Choose your writer carefully based on the needs of your audience.
3. Pull your writer into the project early, and keep them informed
Your writer can draft content based on software design specs or early workflow discussions. This will help you hit delivery dates and improve the accuracy of the documentation. Many writers are familiar with agile development concepts and will adapt easily to such an environment.
Your technical writer can also contribute to the software design phase by offering guidance on user interface text. They can even offer ideas on how to embed user assistance into the interface. For process documents, your writer can act as a user advocate and step through that process, thus helping to identify gaps or flaws.
Remember, your writer likely has experience in usability, and can help you produce better software or a more elegant process.
4. Respond promptly to requests for information
The technical writer's primary means of gathering information is to ask questions. Sure, you may be able to provide them with specs, pseudo-code, fully-functional software, or a diagram of your research process. But what you haven't likely provided is context.
Remember, great documents don't just tell you how something works. They tell you why it works that way, and explain how to complete tasks based on that functionality.
Your writer will ask many questions about the tasks your researchers hope to complete using your software or documentation. Provide thorough answers when possible.
If you are not the person to whom such questions should be directed, provide the writer with a primary contact. Also, make it clear that this contact person understands they are responsible for answering the writer's questions, and that any requests for information should be answered as promptly as possible.
Sure, when things heat up it can be hard to answer every email request that lands in your inbox. But putting off such requests will become painful when your delivery deadlines are looming and you realize the documentation isn't near completion.
The writer will likely understand if you or the primary contact cannot take the time to explain something right away, but will be grateful for the name of another person who can, or even a link to a reference document that can serve as source material.

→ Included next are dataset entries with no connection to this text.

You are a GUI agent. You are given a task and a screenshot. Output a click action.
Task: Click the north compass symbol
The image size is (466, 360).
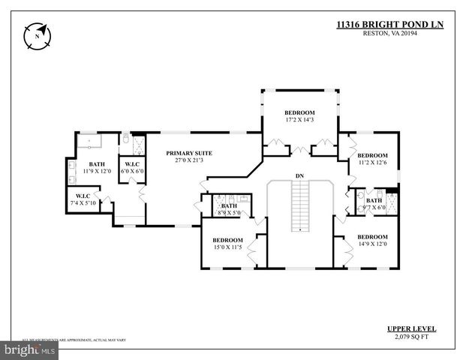36,34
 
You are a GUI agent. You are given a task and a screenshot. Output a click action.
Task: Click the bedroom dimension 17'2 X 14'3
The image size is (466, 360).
299,120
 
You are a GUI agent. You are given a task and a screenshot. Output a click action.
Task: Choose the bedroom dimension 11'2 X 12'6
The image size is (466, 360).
373,163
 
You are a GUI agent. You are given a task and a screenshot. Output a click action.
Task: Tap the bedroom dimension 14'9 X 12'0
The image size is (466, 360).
373,243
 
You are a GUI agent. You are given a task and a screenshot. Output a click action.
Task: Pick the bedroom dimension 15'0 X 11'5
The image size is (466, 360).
227,248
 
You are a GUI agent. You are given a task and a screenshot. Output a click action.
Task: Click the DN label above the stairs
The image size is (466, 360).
299,176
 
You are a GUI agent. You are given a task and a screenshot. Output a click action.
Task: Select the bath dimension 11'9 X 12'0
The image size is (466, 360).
97,171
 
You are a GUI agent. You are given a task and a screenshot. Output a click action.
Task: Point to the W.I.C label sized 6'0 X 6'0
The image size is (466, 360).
132,164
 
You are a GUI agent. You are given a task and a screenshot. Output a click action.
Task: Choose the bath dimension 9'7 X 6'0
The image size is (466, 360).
374,208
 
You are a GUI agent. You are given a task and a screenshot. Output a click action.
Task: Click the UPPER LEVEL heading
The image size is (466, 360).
411,328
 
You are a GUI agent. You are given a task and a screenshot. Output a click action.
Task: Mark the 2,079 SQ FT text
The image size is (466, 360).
411,337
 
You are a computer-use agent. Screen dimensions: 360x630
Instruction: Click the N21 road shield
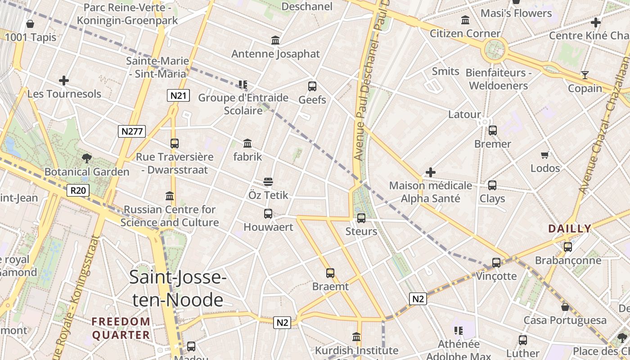pyautogui.click(x=178, y=95)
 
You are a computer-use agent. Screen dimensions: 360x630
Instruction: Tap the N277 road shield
pyautogui.click(x=132, y=131)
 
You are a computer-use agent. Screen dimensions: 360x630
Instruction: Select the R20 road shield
pyautogui.click(x=78, y=190)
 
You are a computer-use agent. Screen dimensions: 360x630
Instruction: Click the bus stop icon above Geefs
pyautogui.click(x=312, y=86)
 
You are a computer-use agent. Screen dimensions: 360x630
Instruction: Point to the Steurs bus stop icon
pyautogui.click(x=361, y=218)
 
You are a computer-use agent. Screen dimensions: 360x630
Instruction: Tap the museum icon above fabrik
pyautogui.click(x=248, y=144)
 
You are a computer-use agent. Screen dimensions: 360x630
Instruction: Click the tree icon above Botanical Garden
pyautogui.click(x=87, y=158)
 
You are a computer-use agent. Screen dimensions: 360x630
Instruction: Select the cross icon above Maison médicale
pyautogui.click(x=431, y=172)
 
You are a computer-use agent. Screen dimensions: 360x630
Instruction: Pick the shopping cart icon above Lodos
pyautogui.click(x=545, y=155)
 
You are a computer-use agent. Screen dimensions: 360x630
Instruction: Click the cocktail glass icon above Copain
pyautogui.click(x=585, y=75)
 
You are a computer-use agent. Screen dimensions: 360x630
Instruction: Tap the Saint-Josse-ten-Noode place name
pyautogui.click(x=178, y=288)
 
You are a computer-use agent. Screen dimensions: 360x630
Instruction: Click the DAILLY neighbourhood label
pyautogui.click(x=570, y=229)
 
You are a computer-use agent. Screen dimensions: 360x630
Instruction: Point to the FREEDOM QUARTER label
pyautogui.click(x=121, y=328)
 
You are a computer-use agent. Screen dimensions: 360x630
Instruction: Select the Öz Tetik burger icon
pyautogui.click(x=268, y=182)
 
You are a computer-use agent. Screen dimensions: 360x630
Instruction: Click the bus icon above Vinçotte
pyautogui.click(x=496, y=263)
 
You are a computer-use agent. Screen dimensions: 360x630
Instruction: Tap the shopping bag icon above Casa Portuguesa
pyautogui.click(x=565, y=307)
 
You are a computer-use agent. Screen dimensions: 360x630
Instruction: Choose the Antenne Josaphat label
pyautogui.click(x=275, y=54)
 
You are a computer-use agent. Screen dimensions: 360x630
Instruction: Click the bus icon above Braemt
pyautogui.click(x=330, y=273)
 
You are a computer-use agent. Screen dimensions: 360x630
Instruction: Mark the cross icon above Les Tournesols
pyautogui.click(x=64, y=81)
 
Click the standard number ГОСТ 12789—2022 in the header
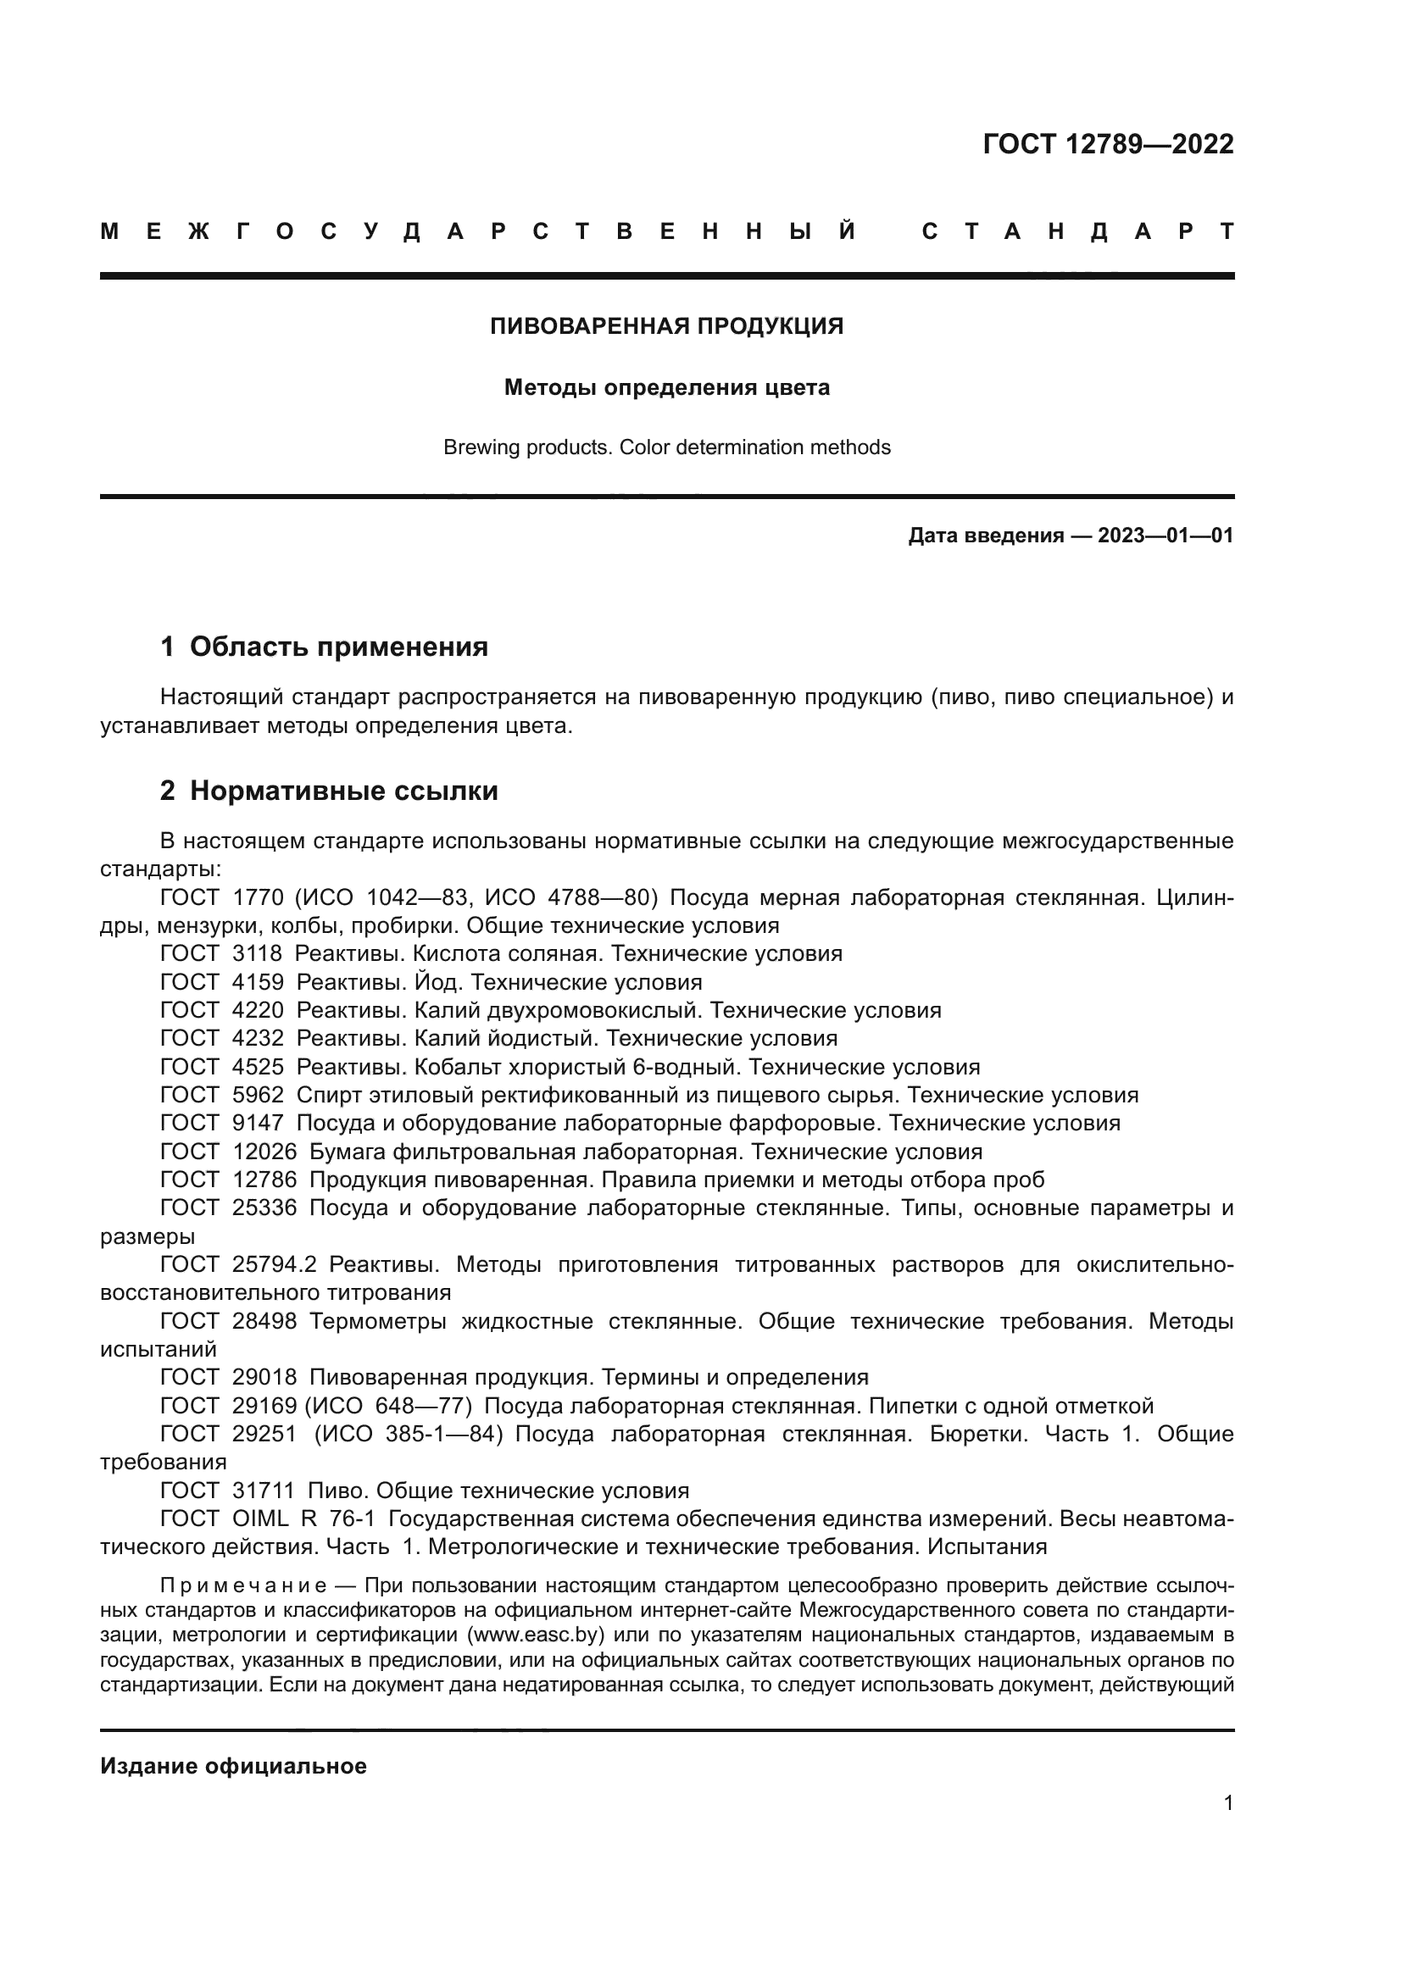pyautogui.click(x=1108, y=144)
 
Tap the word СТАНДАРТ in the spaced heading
pyautogui.click(x=1077, y=231)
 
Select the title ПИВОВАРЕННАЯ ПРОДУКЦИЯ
pyautogui.click(x=666, y=326)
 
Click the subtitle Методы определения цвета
pyautogui.click(x=666, y=387)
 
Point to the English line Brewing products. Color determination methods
pyautogui.click(x=666, y=447)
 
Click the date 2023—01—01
pyautogui.click(x=1166, y=536)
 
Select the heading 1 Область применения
pyautogui.click(x=324, y=647)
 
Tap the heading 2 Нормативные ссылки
pyautogui.click(x=329, y=791)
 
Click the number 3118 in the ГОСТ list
pyautogui.click(x=258, y=954)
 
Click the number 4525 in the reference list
pyautogui.click(x=258, y=1067)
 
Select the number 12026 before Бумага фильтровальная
pyautogui.click(x=264, y=1152)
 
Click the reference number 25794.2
pyautogui.click(x=275, y=1264)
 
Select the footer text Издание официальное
pyautogui.click(x=233, y=1766)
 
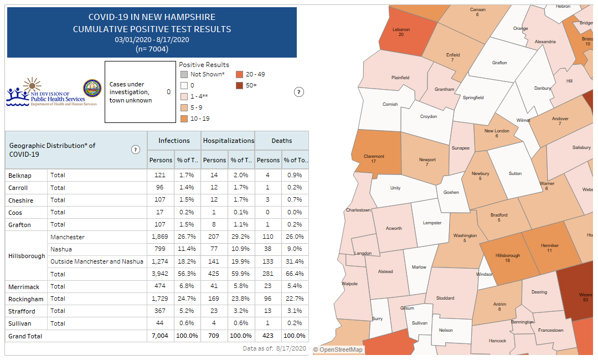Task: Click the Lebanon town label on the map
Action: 401,29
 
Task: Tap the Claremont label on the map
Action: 374,157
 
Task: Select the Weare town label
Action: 585,295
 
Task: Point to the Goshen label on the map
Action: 451,192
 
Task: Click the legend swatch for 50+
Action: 239,85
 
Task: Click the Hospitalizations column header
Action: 228,141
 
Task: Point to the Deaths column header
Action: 281,141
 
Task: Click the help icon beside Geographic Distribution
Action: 136,150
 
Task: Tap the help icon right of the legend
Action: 298,92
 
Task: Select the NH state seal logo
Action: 92,89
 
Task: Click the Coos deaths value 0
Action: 268,213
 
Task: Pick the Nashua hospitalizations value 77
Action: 214,249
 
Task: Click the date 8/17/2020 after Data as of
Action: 291,348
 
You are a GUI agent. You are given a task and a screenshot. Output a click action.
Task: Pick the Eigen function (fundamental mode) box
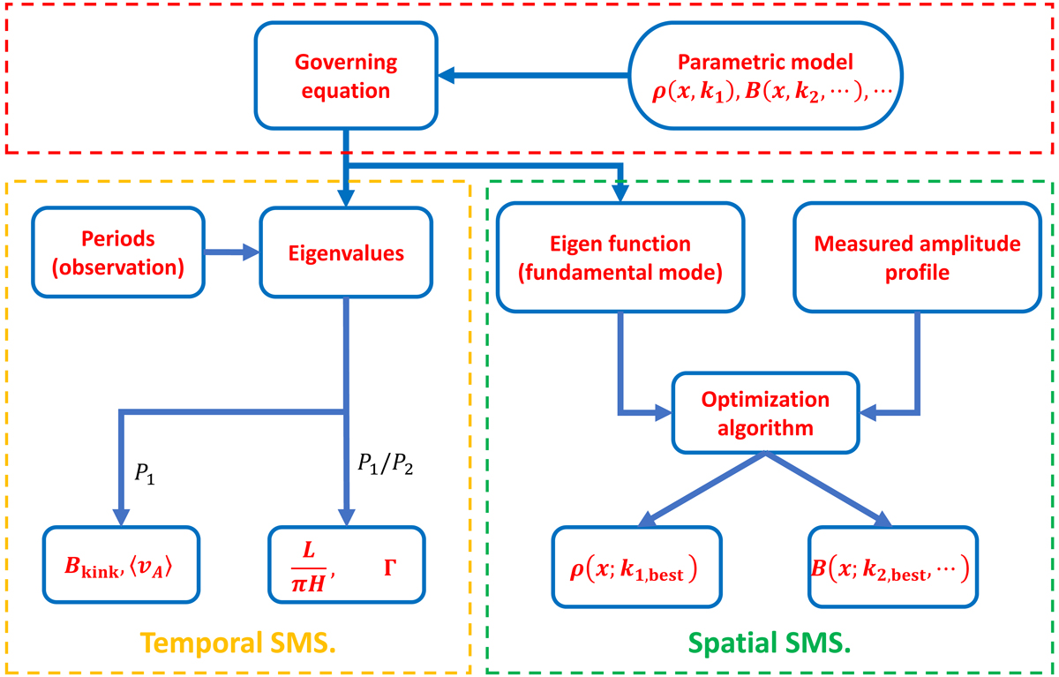pos(619,256)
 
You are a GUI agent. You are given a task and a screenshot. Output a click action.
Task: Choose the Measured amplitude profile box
pos(917,256)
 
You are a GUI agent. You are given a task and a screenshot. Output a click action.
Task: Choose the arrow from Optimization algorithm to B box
pos(830,490)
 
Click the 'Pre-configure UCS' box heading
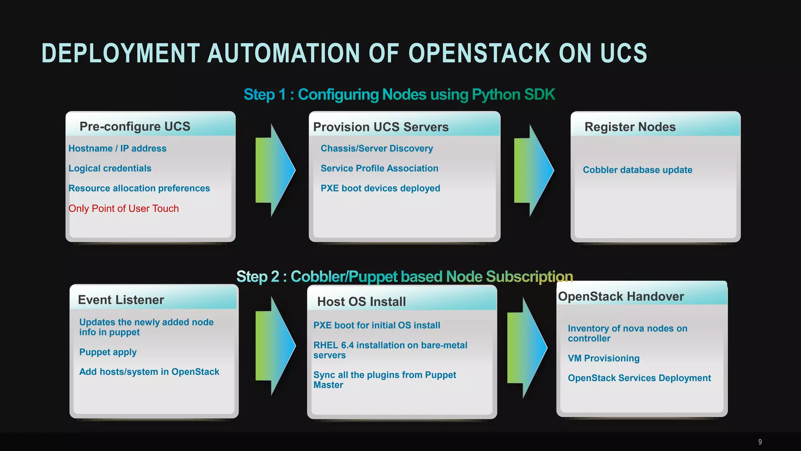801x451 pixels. (135, 126)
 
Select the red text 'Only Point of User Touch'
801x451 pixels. (124, 209)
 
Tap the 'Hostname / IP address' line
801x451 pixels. (117, 148)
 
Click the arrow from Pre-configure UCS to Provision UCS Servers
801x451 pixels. (275, 170)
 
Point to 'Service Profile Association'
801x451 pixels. (379, 168)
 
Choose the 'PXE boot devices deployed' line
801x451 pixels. (380, 188)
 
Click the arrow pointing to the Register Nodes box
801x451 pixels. (533, 170)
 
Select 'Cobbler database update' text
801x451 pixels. (638, 170)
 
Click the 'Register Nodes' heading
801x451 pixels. (630, 127)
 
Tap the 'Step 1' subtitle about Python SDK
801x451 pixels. (399, 95)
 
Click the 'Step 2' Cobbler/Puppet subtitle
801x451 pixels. (404, 277)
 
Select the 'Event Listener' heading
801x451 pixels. (121, 300)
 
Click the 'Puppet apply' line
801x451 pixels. (108, 352)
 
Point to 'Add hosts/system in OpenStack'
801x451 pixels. (149, 372)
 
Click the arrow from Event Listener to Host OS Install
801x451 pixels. (275, 346)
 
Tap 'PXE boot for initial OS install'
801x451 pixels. (377, 325)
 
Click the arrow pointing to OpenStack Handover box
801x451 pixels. (527, 347)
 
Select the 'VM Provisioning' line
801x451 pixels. (603, 358)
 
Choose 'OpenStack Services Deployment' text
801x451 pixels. (639, 378)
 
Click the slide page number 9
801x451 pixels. (760, 442)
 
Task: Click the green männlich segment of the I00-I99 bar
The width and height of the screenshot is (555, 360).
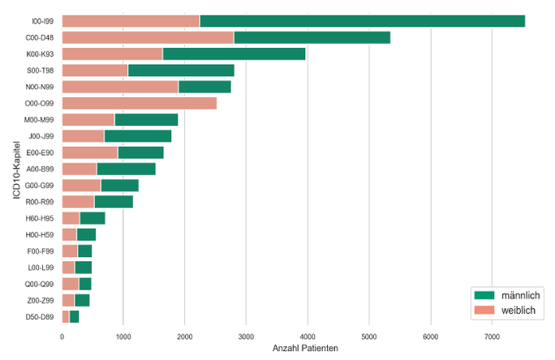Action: pos(362,21)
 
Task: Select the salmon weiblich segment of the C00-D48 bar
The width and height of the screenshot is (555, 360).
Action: pos(148,37)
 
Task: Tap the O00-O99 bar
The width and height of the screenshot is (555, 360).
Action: pos(139,103)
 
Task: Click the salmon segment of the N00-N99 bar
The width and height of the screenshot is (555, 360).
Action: pos(120,87)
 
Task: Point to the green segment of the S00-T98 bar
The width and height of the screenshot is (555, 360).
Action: pos(181,71)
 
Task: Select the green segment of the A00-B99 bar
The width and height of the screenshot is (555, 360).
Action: pos(126,169)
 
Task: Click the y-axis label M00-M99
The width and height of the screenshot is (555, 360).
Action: pos(40,120)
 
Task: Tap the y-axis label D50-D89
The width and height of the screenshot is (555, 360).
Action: pos(40,316)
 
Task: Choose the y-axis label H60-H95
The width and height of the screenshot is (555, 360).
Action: pos(40,218)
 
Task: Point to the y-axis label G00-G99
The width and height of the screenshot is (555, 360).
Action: pos(40,186)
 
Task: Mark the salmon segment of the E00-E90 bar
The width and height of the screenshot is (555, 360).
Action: pos(89,152)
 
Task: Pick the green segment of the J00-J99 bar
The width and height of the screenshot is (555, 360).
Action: pos(138,136)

If you really want to get the best from working with a technical writer, provide them with use cases.
5. Try not to be territorial
If you have existing documentation, perhaps that you yourself have written, take a deep breath and just hand it over.
Yes, the writer will make changes. In fact, they may make drastic changes to the organization, detailed content, and even the scope of the documentation. However, these changes may result in a document that is more intuitive, accurate, and targeted to the needs of your audience.
If the writer makes changes that you completely disagree with, talk about it. Are these changes due to a misunderstanding of the content or its purpose? If so, any technical writer worth his salt will likely make revisions and improve the documentation accordingly. However, you should first ask yourself if your objections have a solid basis. Allow the writer to explain the purpose of any changes. Try to understand how those changes improve the effectiveness of the documentation.
6. Take advantage of the writer's knowledge of publishing
Discuss the audience you are trying to reach and the media formats commonly used by that audience. Have you considered swapping your stodgy PDF manual for a video or interactive tutorial? Or perhaps you'd like to single-source your content and ship it in multiple formats?
Remember, many writers have experience publishing content to multiple formats, and some are experts at content management. They should have a thorough knowledge of current publishing tools and can help you choose the best deliverables to communicate with your audience.
"Accept that no tool or process is as simple as it seems."
Ah, yes! Thanks, this was very useful!
"Do not assume that your research software or process is so simple that minimal or no documentation is sufficient." - That's all I do.